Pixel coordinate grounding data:
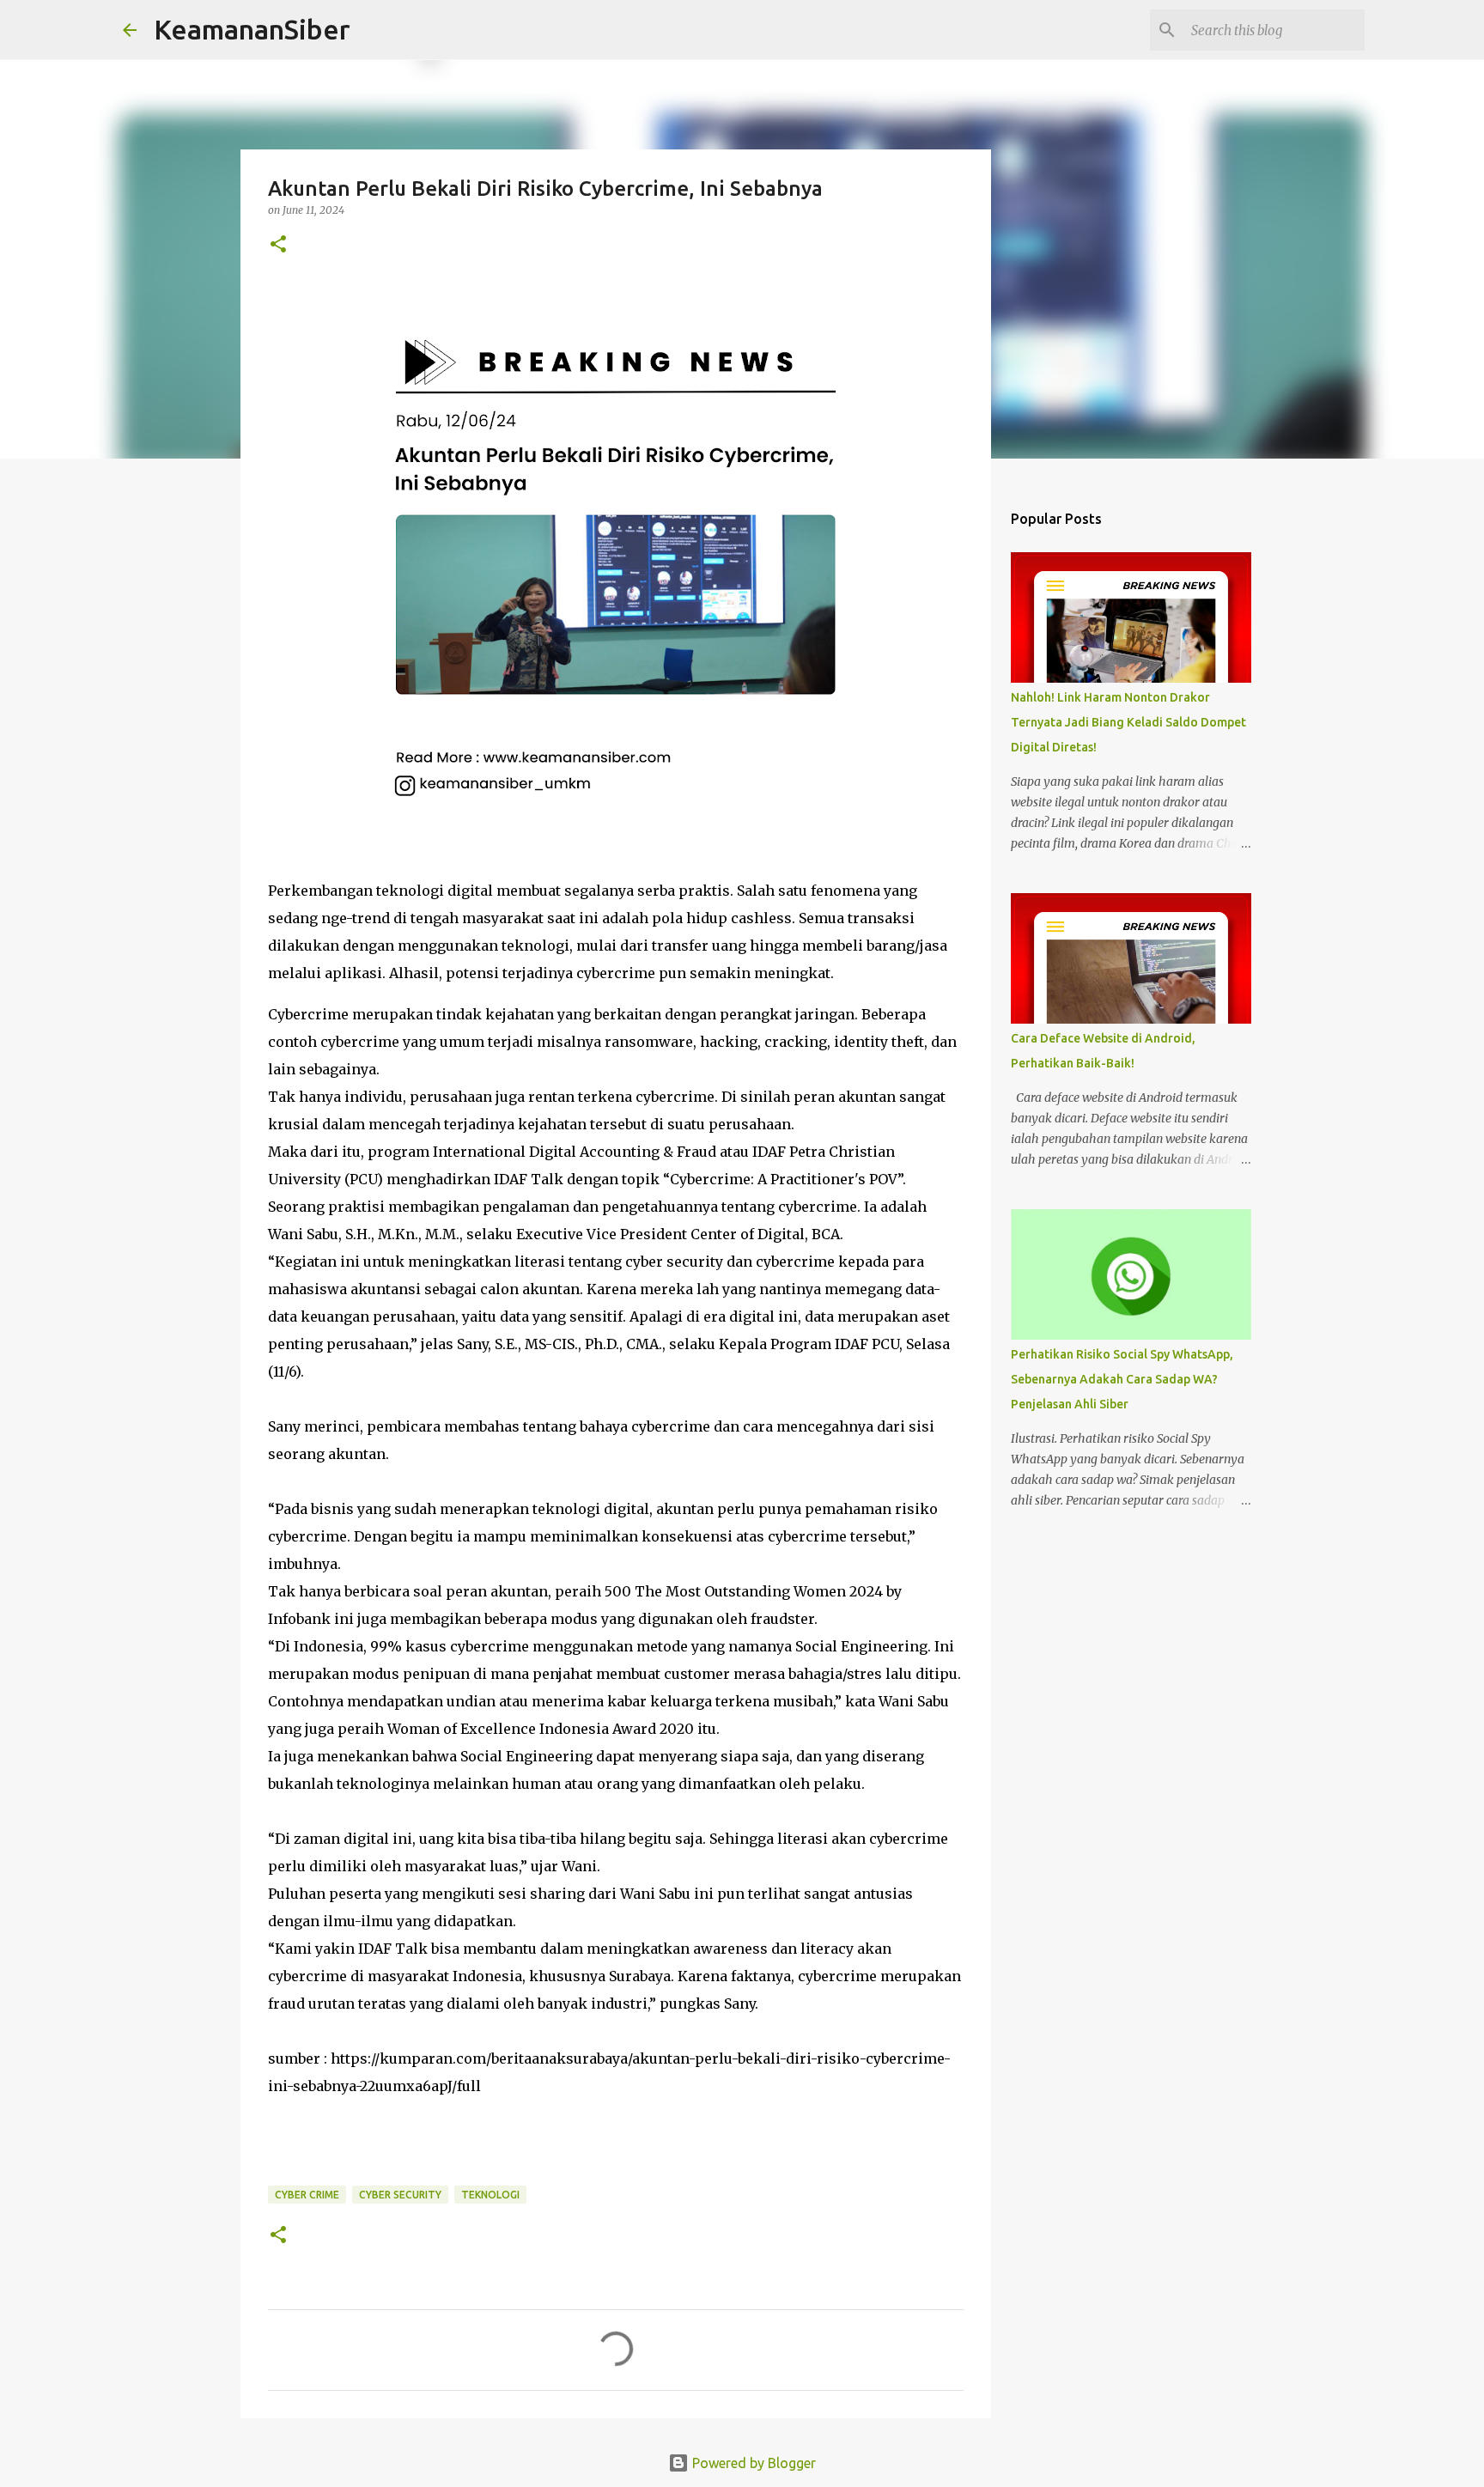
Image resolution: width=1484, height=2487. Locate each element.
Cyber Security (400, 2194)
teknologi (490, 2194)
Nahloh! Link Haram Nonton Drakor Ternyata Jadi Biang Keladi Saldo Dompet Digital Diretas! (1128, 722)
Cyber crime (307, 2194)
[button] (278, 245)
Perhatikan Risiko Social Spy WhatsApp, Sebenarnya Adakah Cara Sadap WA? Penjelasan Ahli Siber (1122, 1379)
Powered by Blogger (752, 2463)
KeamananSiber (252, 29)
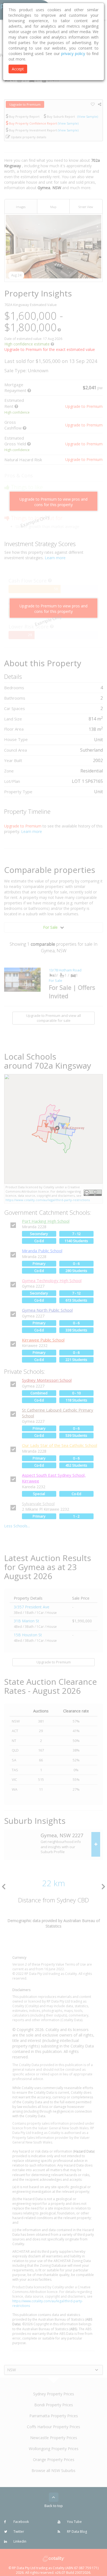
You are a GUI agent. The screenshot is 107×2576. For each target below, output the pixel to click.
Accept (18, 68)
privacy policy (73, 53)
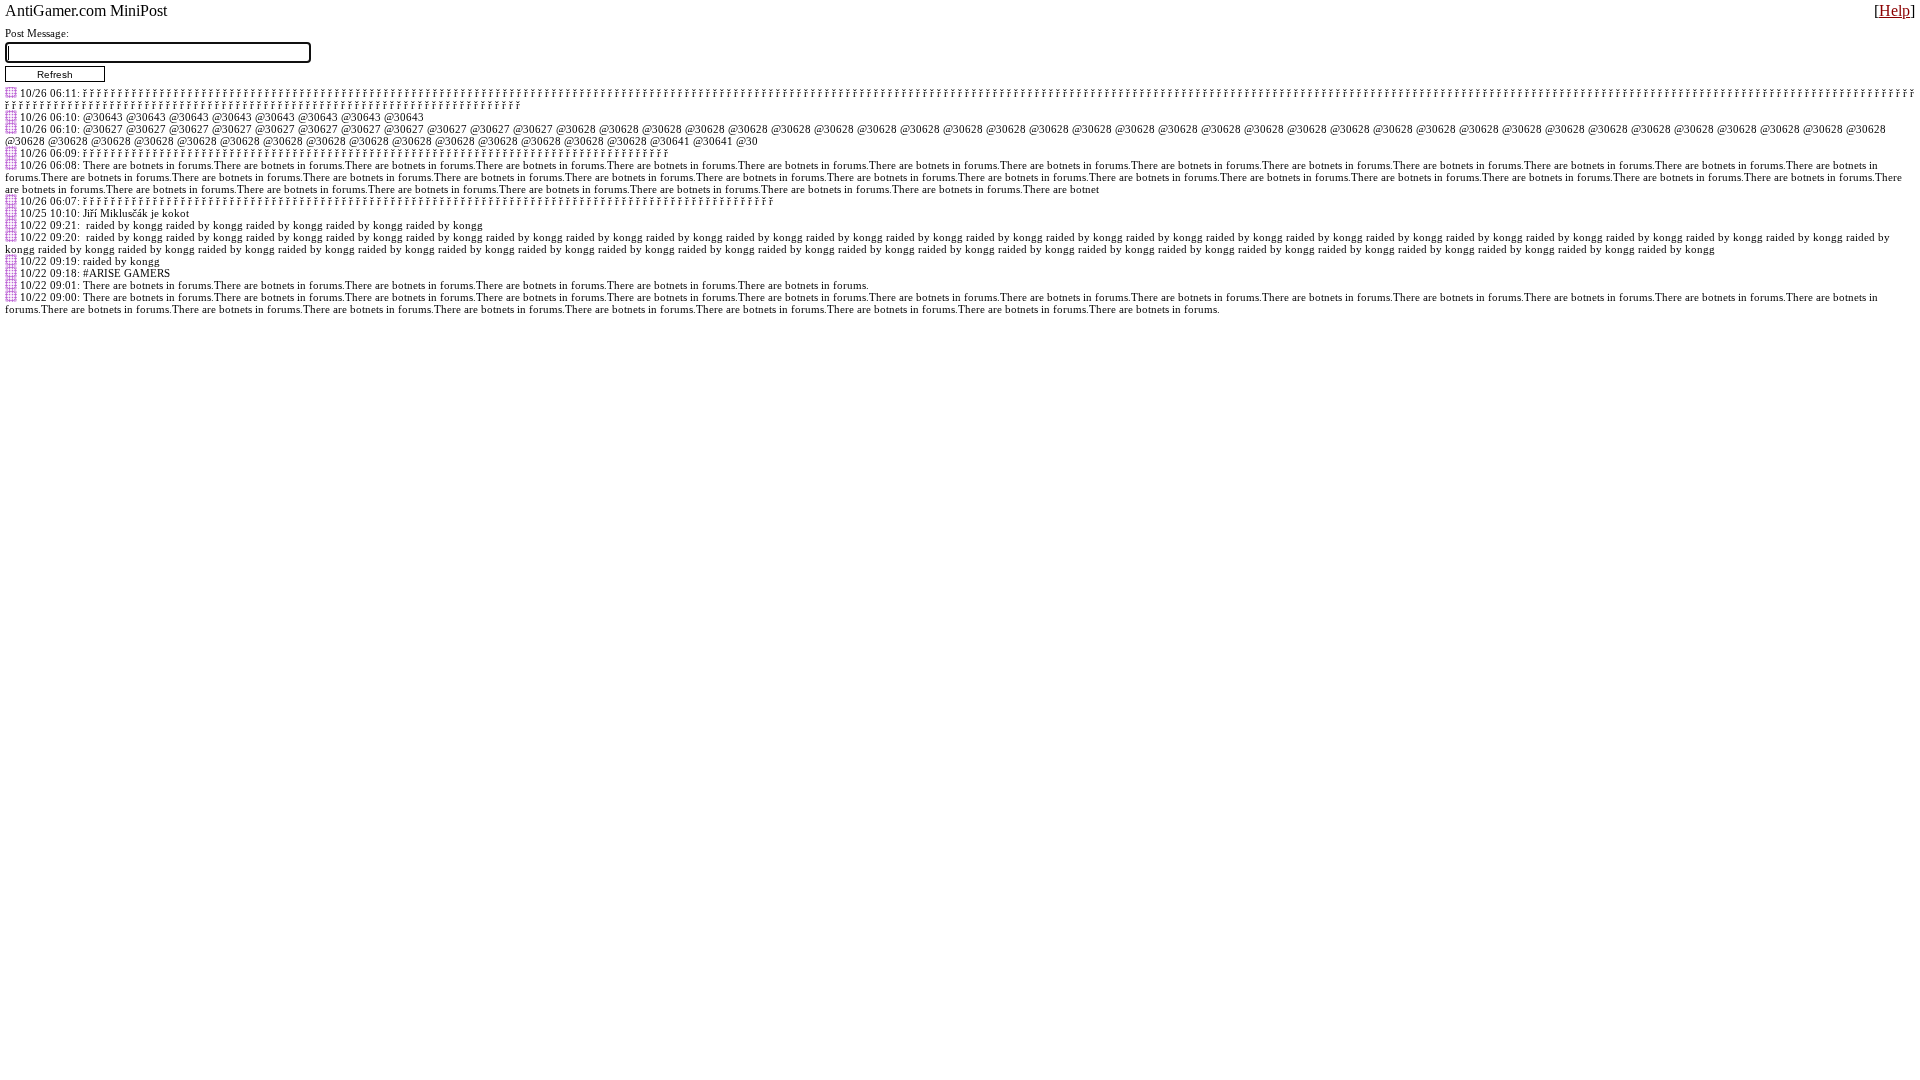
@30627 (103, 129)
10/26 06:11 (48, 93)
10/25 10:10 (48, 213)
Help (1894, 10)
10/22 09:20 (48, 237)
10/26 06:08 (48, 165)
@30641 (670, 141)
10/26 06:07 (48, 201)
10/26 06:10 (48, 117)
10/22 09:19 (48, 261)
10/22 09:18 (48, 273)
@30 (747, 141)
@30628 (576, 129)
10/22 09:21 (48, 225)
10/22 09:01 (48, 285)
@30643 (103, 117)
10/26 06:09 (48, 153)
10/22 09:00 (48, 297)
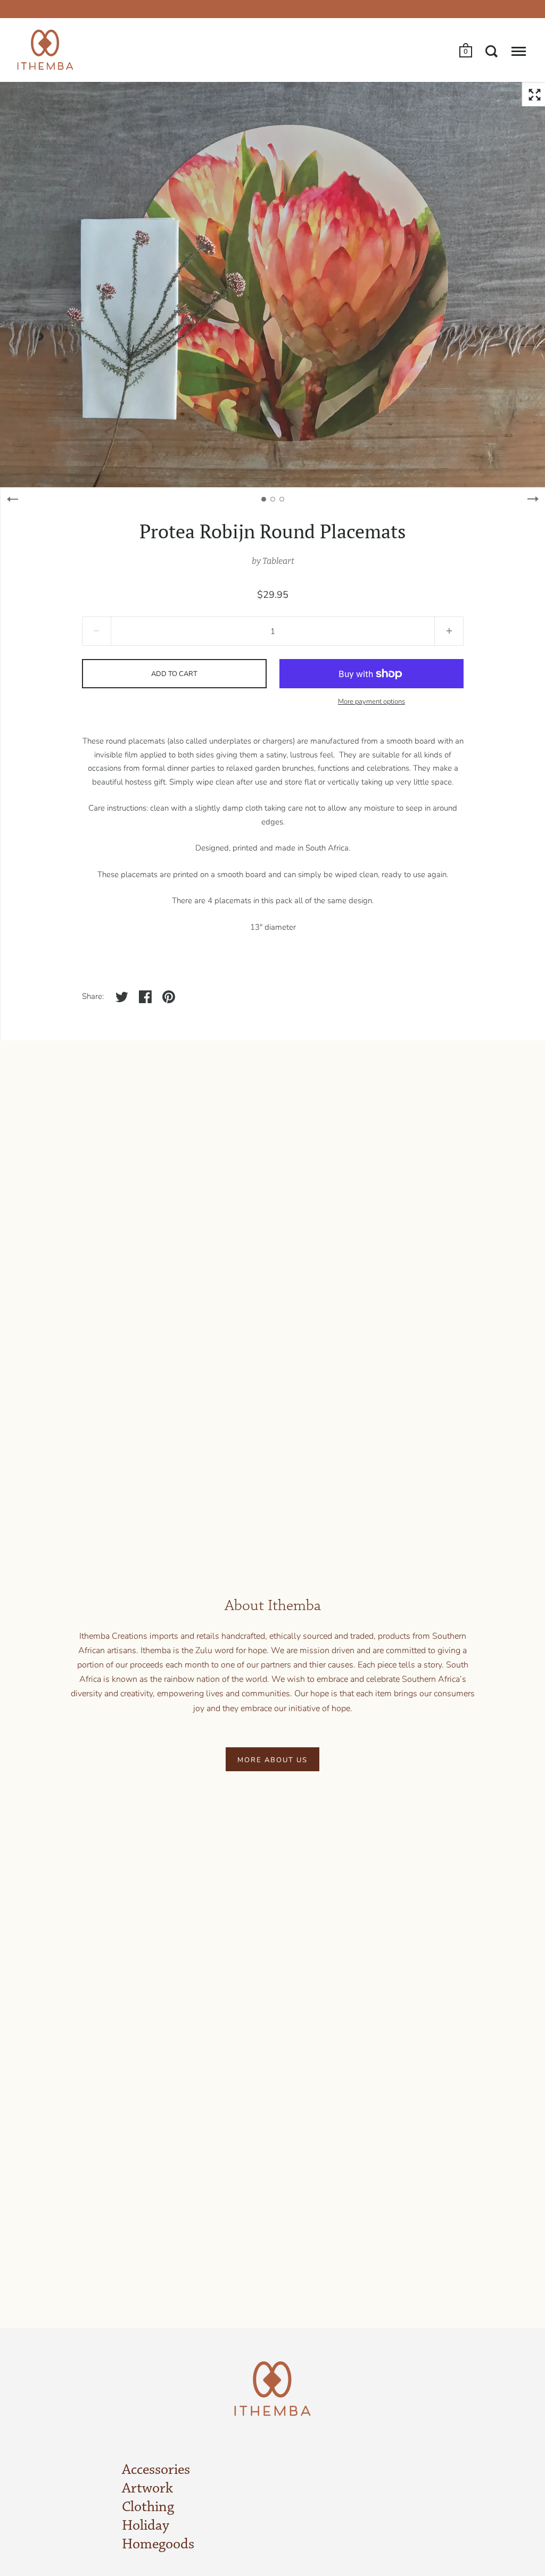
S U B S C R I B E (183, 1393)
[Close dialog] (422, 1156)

Task details: Copy the records shown above in their entirety and exactly; images are to be left out.

Solution to the exercise:
Image resolution: width=1484, height=2487. Locate each element.
Cyber Security (400, 2194)
teknologi (490, 2194)
Nahloh! Link Haram Nonton Drakor Ternyata Jadi Biang Keladi Saldo Dompet Digital Diretas! (1128, 722)
Cyber crime (307, 2194)
[button] (278, 245)
Perhatikan Risiko Social Spy WhatsApp, Sebenarnya Adakah Cara Sadap WA? Penjelasan Ahli Siber (1122, 1379)
Powered by Blogger (752, 2463)
KeamananSiber (252, 29)
You are a GUI agent. The screenshot is 107×2576. For each target below, output the pixel to click.
Accept (18, 68)
privacy policy (73, 53)
@30627 (103, 129)
10/26 06:11 (48, 93)
10/25 10:10 (48, 213)
Help (1894, 10)
10/22 09:20 (48, 237)
10/26 06:08 (48, 165)
@30641 (670, 141)
10/26 06:07 (48, 201)
10/26 06:10 (48, 117)
10/22 09:19 (48, 261)
10/22 09:18 (48, 273)
@30 (747, 141)
@30628 (576, 129)
10/22 09:21 (48, 225)
10/22 09:01 (48, 285)
@30643 (103, 117)
10/26 06:09 (48, 153)
10/22 09:00 (48, 297)
S U B S C R I B E (183, 1393)
[Close dialog] (422, 1156)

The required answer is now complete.